Jean, 65 ans, Rue Volta, Paris III

Je suis né dans l'Allier, près de la ville de Vichy. C'est une région malheureusement plus connue pour la collaboration que pour ses qualités, que ce soit l'eau ou la qualité de vie. J'ai pourtant choisi de quitter ce havre de paix à mes dix-huit ans. Je suis parti pour faire des études en marketing à Lyon. Après trois années là-bas je suis monté à Paris, comme on disait, pour faire un master. 
J'ai donc eu une approche de la ville tout en gradation, en partant d'une petite ville (Vichy) à une des plus grandes villes françaises ((Lyon) puis à la capitale. Du coup je n'ai pas été trop perturbé par le changement d'environnement. Après mes études j'ai directement été embauché chez Citroën. C'était un vrai plaisir pour moi de travailler pour ce grand groupe français. J'y ai gravi pas mal d'échelons pour avoir un poste dans l'équipe de direction marketing pendant la majeure partie de ma carrière. 

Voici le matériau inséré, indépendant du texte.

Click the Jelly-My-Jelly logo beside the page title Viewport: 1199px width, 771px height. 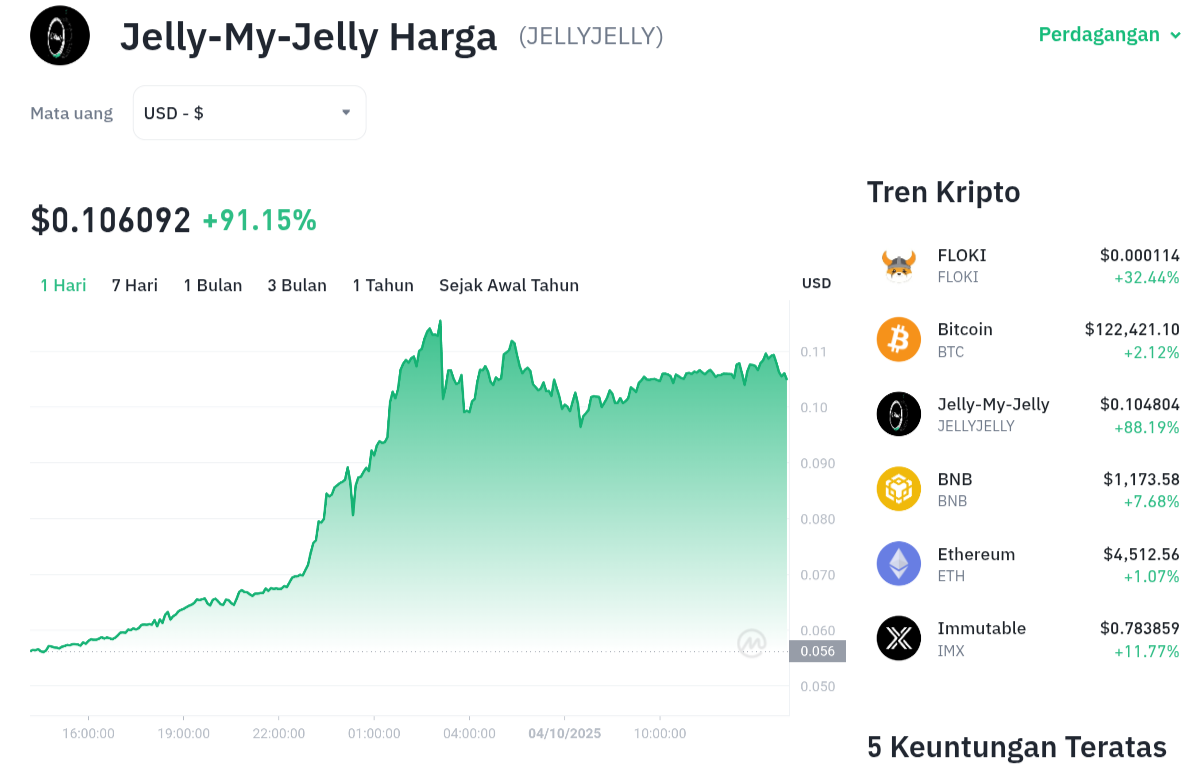pyautogui.click(x=60, y=36)
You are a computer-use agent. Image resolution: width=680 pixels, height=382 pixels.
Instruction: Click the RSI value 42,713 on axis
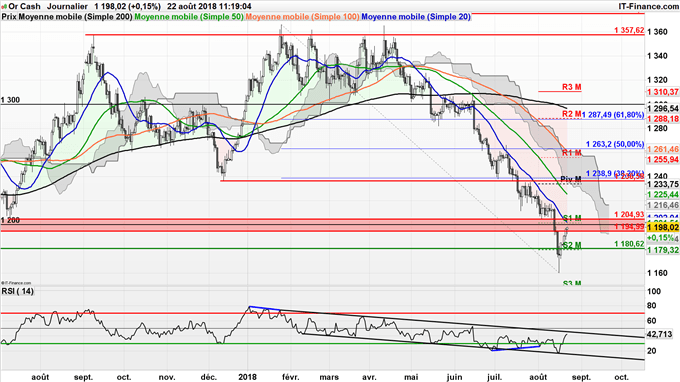tap(659, 334)
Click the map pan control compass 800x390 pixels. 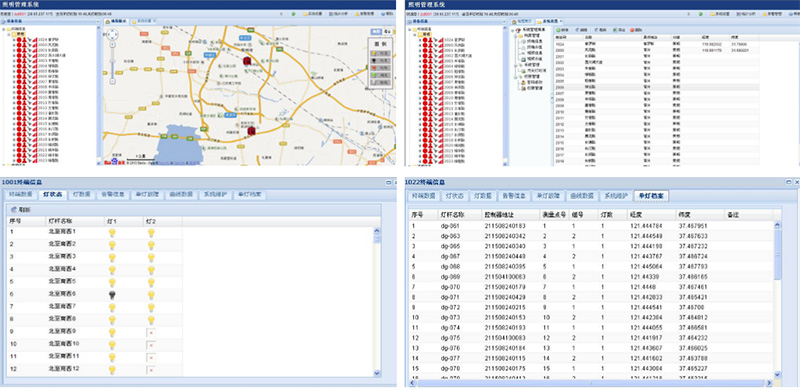112,35
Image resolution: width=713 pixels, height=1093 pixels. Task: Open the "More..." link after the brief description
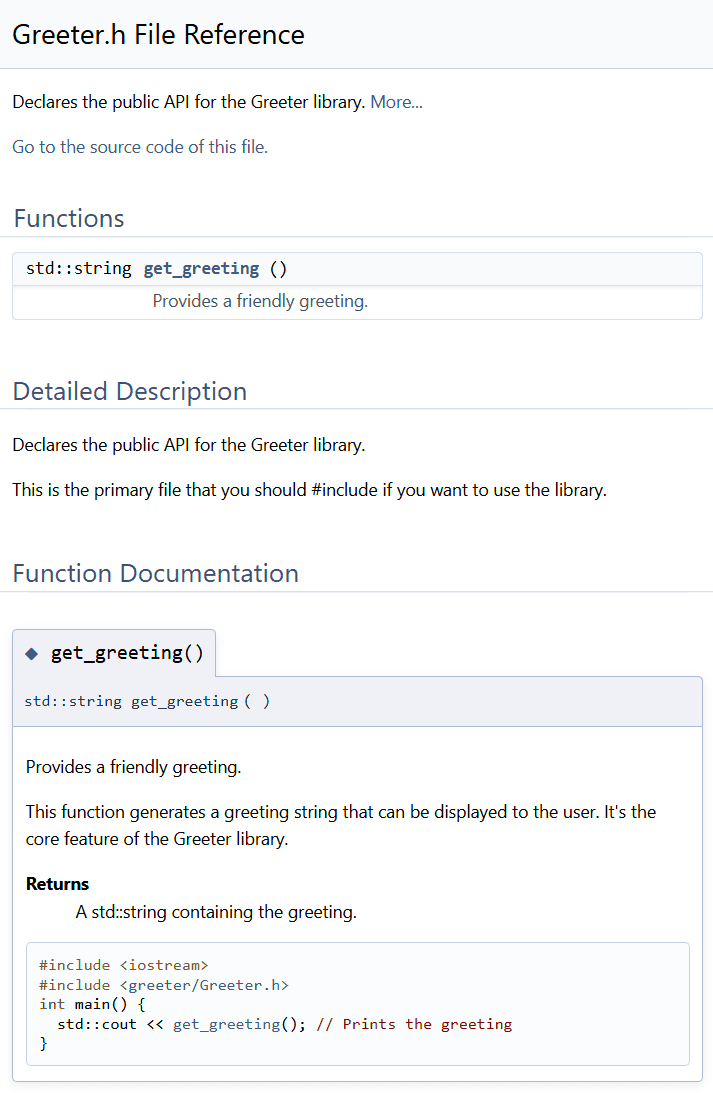(396, 102)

On définissait les stratégies de ventes du groupe, suivant les modèles sur lesquels nous travaillions pour cibler des marchés. C'est un poste à la fois passionnant mais aussi très stressant.
J'ai rencontré mon épouse sur mon lieu de travail. C'était une collègue. Autant vous dire que notre entreprise a été très importante pour nous deux. Ensemble nous avons eu une fille qui vit aujourd'hui à Paris, à Montmartre. Nous la voyons assez régulièrement bien qu'elle ait beaucoup de travail. Elle s'est mariée l'année dernière donc nous attendons avec la plus grande impatience de pouvoir enfin être grands-parents, même si je ne suis pas sûr que ce soit à l'ordre du jour.

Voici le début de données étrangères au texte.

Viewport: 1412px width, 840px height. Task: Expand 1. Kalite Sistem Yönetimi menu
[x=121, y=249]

Le fait qu'elle habite dans le dix-huitième me permet de pouvoir retourner plus souvent sur Paris. En effet avec ma femme nous avons déménagé il y a une dizaine d'années à Enghien, au Nord de Paris. Je reviens aussi de temps en temps pour voir mes amis dans le onzième arrondissement. C'est là que nous avons vécu le plus longtemps. Je connais encore beaucoup de commerçants, même si c'est un quartier en pleine mutation. Je suis content d'y passer encore un peu de temps, même si ce n'est pas régulier. Je n'aimerai pas retourner là où j'ai habité dix ans après et ne plus rien reconnaître, je préfère suivre l'évolution, garder le contact.